Find each line in the records below that contains the word "Open", and copy those lines out in full.

→ **Data provided**
============

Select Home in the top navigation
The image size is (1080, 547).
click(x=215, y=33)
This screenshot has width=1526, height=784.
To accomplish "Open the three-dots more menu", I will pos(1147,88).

============

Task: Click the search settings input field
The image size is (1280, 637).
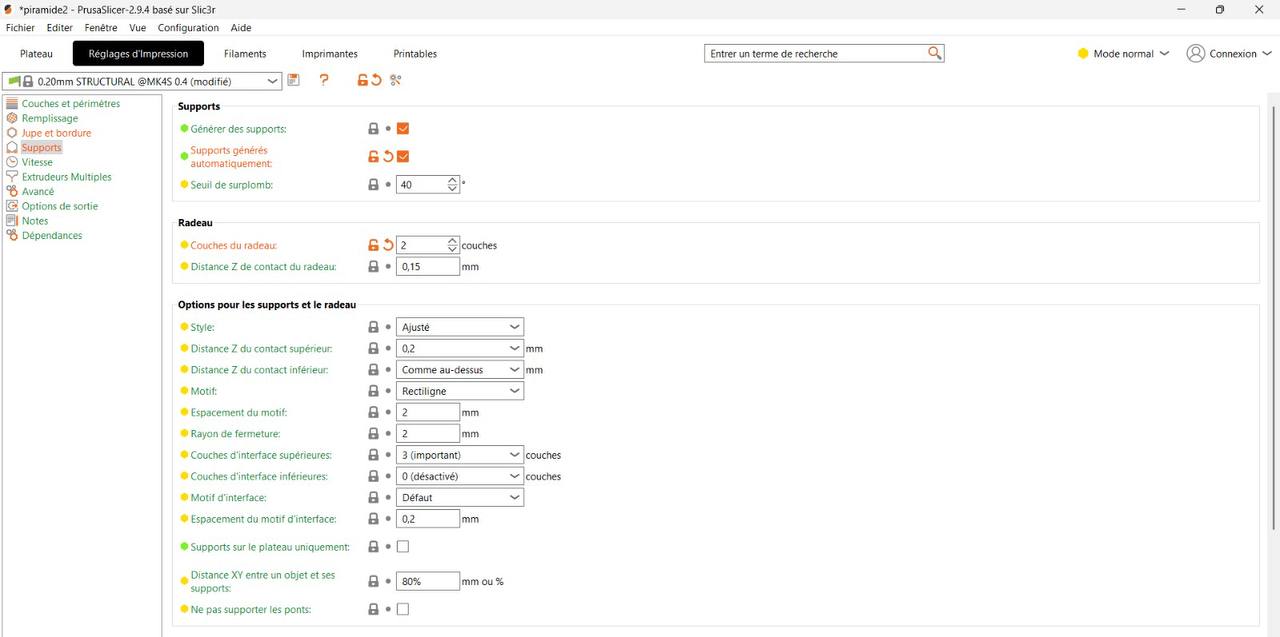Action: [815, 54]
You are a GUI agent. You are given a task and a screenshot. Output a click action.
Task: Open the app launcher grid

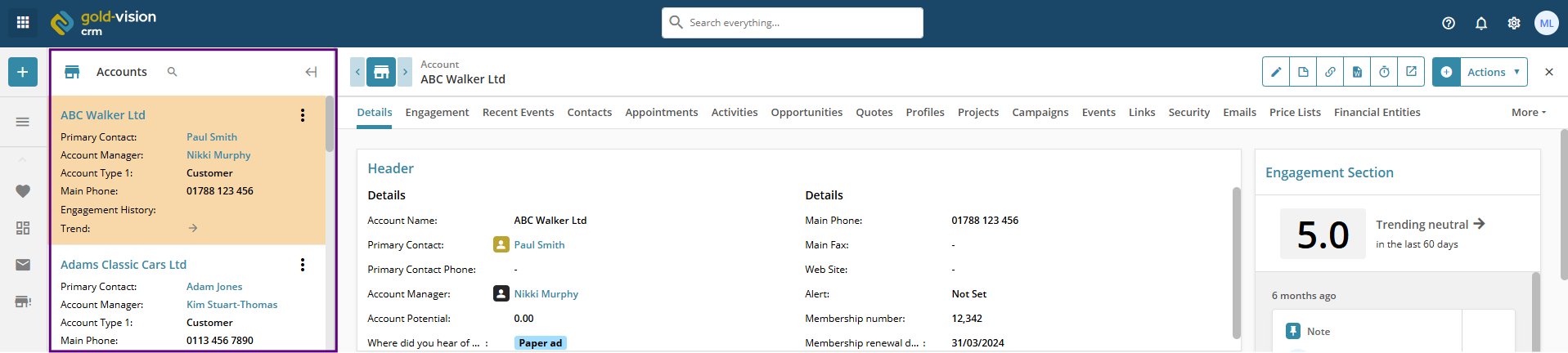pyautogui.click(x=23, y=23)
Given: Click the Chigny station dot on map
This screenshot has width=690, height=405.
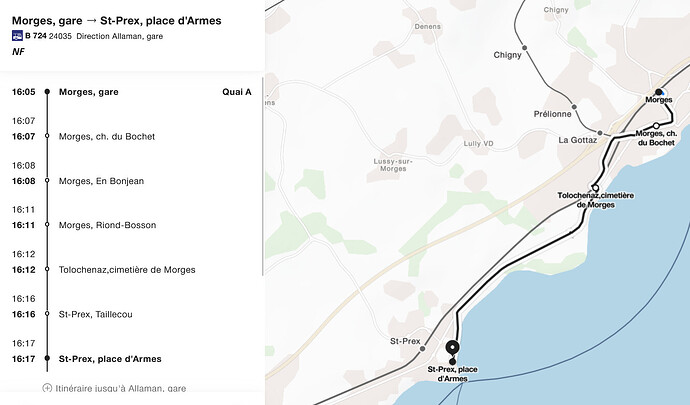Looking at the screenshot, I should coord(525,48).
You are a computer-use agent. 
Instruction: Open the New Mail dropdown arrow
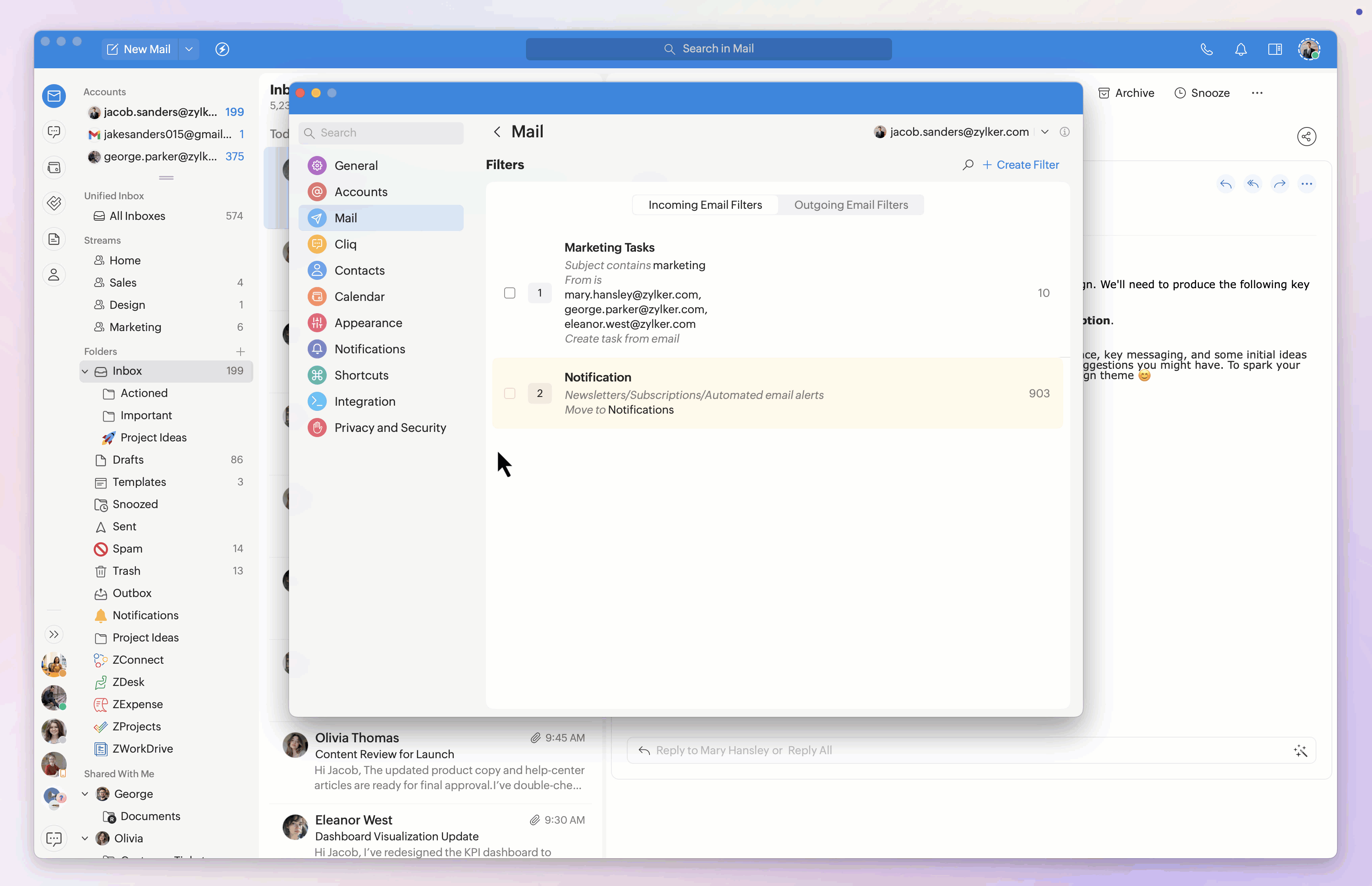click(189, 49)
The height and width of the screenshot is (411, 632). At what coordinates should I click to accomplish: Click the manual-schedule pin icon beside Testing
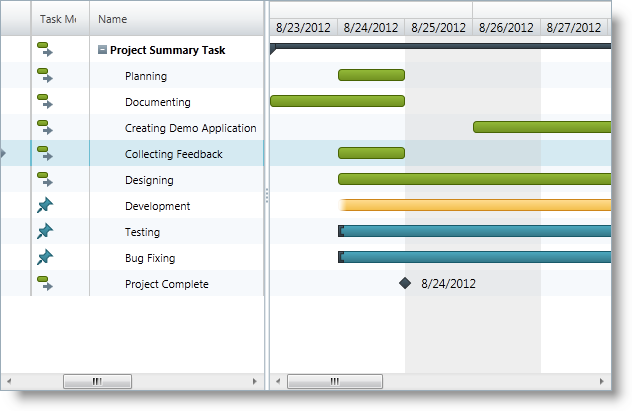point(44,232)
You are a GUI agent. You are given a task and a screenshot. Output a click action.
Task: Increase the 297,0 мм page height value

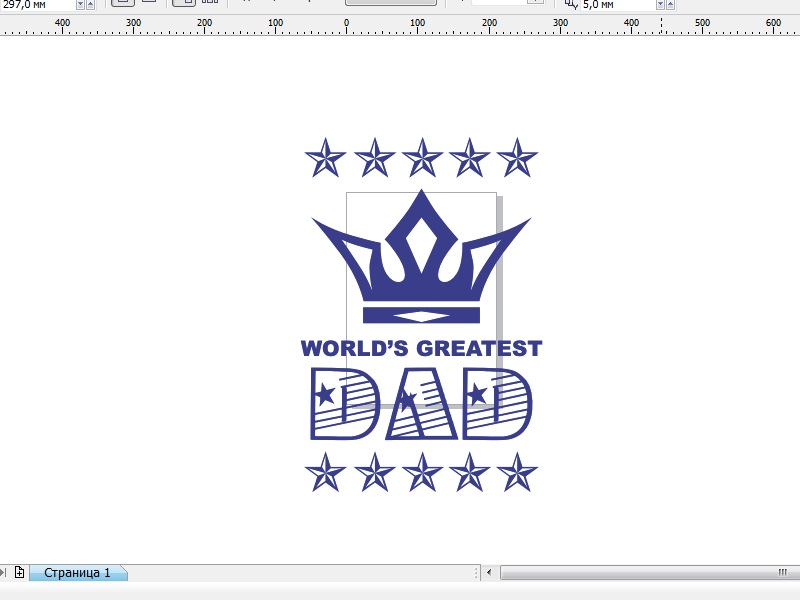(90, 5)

============

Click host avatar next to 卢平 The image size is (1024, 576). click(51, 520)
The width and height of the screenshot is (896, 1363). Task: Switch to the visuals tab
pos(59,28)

============

→ **Finished answer**
To accomplish "Open the three-dots more menu", I will pos(1147,88).
Task: Open the app launcher grid
Instruction: Open the New Mail dropdown arrow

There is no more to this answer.